■ PROBLEM DETAILS:
Starting at the line that contains "Task: Switch to the DESDOBRAMENTOS sheet tab", write out every line through the end of the records below exactly as it appears, and leave out all pictures.

+++ INPUT DATA

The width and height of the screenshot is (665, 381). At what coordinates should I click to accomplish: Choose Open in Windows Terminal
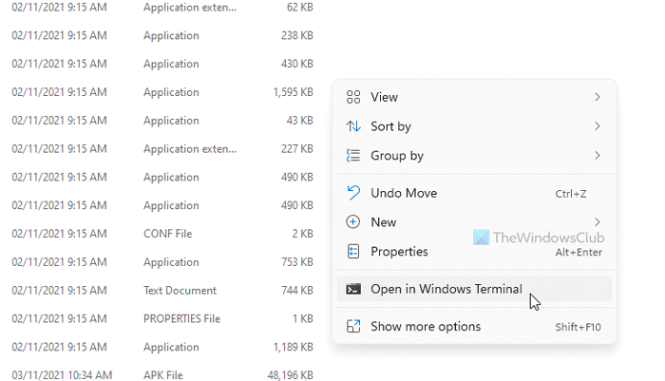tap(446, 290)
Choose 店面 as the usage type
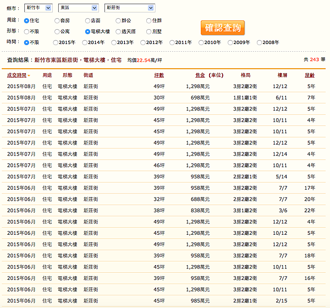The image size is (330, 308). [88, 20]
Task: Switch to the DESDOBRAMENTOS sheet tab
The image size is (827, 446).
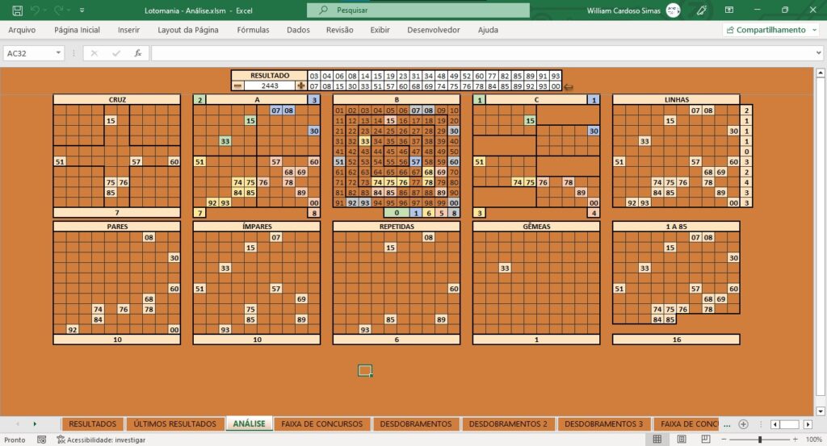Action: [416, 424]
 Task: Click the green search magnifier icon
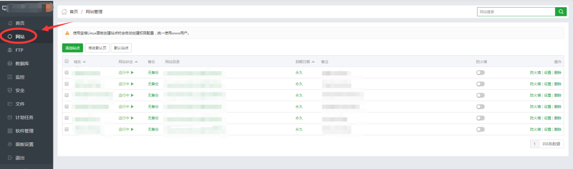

++++++

■ ANSWER SPACE:
Task: Switch to the DESDOBRAMENTOS sheet tab
The image size is (827, 446).
Action: [416, 424]
 Task: Click the green search magnifier icon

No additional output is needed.